You’ve built a powerful Puppeteer script that scrapes product data from Alibaba. It works perfectly in your terminal, outputting clean JSON every time you run it. But then your RevOps manager asks for that same data to populate a live dashboard in Retool or a Google Sheet.
Business users don’t live in the terminal, and they certainly don't want to manage Node.js environments or npm dependencies just to check competitor pricing. To bridge this gap, you need to move the logic out of a standalone script and into a Node.js scraping API.
This guide explores how to transform a local Alibaba scraper into a production-ready microservice using Express.js. We’ll cover modular refactoring, concurrency management, and how to secure your endpoint so internal teams can access live data on demand.
High-Level Architecture
Before writing code, it helps to understand the request lifecycle. Traditional scraping is often scheduled, running once a day or week. "Data-on-Demand" is synchronous. A user clicks a button and expects a response within seconds.
The flow works like this:
-
The Client: An internal tool or a simple
curlcommand sends a GET request to your server with a search query. - The Express API: Validates the request and checks for an API key.
- The Scraper Module: Spawns a Puppeteer instance, navigates Alibaba, and extracts the data.

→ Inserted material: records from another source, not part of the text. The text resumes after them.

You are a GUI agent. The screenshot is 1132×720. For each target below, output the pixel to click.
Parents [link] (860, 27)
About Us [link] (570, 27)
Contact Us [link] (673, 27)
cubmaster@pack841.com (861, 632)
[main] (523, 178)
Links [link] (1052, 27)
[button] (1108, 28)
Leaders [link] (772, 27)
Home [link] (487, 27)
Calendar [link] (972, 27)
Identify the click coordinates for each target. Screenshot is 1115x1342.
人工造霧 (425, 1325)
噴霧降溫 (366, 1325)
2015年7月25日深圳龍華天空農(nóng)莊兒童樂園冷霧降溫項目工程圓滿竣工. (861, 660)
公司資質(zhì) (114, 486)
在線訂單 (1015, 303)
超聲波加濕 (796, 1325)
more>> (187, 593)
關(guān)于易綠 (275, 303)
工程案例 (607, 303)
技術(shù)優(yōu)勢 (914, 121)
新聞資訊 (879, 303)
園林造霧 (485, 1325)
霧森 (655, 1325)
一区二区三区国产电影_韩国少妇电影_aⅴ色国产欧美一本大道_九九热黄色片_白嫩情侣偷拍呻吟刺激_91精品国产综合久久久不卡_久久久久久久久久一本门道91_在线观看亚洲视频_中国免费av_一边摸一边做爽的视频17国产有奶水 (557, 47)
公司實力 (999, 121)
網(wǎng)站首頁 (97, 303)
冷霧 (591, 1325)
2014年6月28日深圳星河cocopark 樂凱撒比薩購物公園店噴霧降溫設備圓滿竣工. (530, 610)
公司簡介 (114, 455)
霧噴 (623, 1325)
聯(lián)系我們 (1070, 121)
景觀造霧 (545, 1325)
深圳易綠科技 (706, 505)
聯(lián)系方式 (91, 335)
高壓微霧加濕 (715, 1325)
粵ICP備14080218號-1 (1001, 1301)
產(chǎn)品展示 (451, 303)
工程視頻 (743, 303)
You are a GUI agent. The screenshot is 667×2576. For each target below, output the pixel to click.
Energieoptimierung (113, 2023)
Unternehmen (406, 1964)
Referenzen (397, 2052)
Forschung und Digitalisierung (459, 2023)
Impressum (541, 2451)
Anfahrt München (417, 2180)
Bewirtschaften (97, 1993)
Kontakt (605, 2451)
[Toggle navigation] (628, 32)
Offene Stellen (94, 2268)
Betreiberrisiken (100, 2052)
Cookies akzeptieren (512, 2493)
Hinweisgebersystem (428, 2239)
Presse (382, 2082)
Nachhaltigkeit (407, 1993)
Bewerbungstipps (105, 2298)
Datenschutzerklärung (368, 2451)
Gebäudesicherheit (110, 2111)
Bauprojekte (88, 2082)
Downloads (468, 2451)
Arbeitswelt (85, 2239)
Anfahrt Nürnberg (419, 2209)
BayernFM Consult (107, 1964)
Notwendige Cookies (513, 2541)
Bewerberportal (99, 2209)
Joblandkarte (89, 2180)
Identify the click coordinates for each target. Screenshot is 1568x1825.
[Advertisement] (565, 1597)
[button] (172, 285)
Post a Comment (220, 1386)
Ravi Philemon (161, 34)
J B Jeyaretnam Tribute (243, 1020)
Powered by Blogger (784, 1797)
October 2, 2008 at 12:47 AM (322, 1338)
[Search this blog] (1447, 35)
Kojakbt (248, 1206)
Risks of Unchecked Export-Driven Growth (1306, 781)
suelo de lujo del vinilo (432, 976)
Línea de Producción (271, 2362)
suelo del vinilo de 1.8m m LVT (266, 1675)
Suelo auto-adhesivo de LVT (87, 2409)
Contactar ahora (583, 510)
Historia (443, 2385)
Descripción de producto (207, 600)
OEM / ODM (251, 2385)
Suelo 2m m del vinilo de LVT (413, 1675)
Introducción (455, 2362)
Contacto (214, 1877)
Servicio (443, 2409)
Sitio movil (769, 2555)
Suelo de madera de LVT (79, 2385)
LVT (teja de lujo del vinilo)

- The Response: The server sends structured JSON back to the client and closes the browser instance.
Because browsers are resource-heavy, stability is the priority. Spawning 50 Chrome instances simultaneously will crash a standard VPS, so we need to implement safeguards.
Phase 1: Refactoring the Scraper for Modularity
Most CLI scrapers use a "flat" structure where logic runs immediately. To use this in an API, wrap it in an asynchronous function that returns data instead of just logging it to the console.
Create a file named scraper.js. This module will export a single function, scrapeAlibaba, to handle the browser lifecycle.
const puppeteer = require('puppeteer');
/**
* Scrapes Alibaba search results for a given keyword.
* @param {string} keyword - The product to search for.
* @param {number} limit - Maximum number of products to return.
*/
async function scrapeAlibaba(keyword, limit = 10) {
// Use --no-sandbox for compatibility with many Linux environments
const browser = await puppeteer.launch({
headless: "new",
args: ['--no-sandbox', '--disable-setuid-sandbox']
});
try {
const page = await browser.newPage();
// Set a realistic user agent to avoid immediate detection
await page.setUserAgent('Mozilla/5.0 (Windows NT 10.0; Win64; x64) AppleWebKit/537.36 (KHTML, like Gecko) Chrome/115.0.0.0 Safari/537.36');
const searchUrl = `https://www.alibaba.com/trade/search?SearchText=${encodeURIComponent(keyword)}`;
await page.goto(searchUrl, { waitUntil: 'networkidle2', timeout: 60000 });
// Wait for the product cards to load
await page.waitForSelector('.list-no-v2-main-list-element', { timeout: 10000 });
const products = await page.evaluate((maxItems) => {
const items = Array.from(document.querySelectorAll('.list-no-v2-main-list-element'));
return items.slice(0, maxItems).map(item => ({
title: item.querySelector('.search-card-e-title span')?.innerText || 'N/A',
price: item.querySelector('.search-card-e-price-main')?.innerText || 'N/A',
minOrder: item.querySelector('.search-card-e-v2-min-order')?.innerText || 'N/A',
link: item.querySelector('a.search-card-e-slider__link')?.href || ''
}));
}, limit);
return products;
} catch (error) {
console.error(`Scraping failed for ${keyword}:`, error.message);
throw error;
} finally {
await browser.close();
}
}
module.exports = { scrapeAlibaba };
By returning the products array and using a finally block to ensure browser.close() always runs, the scraper becomes a predictable, reusable unit.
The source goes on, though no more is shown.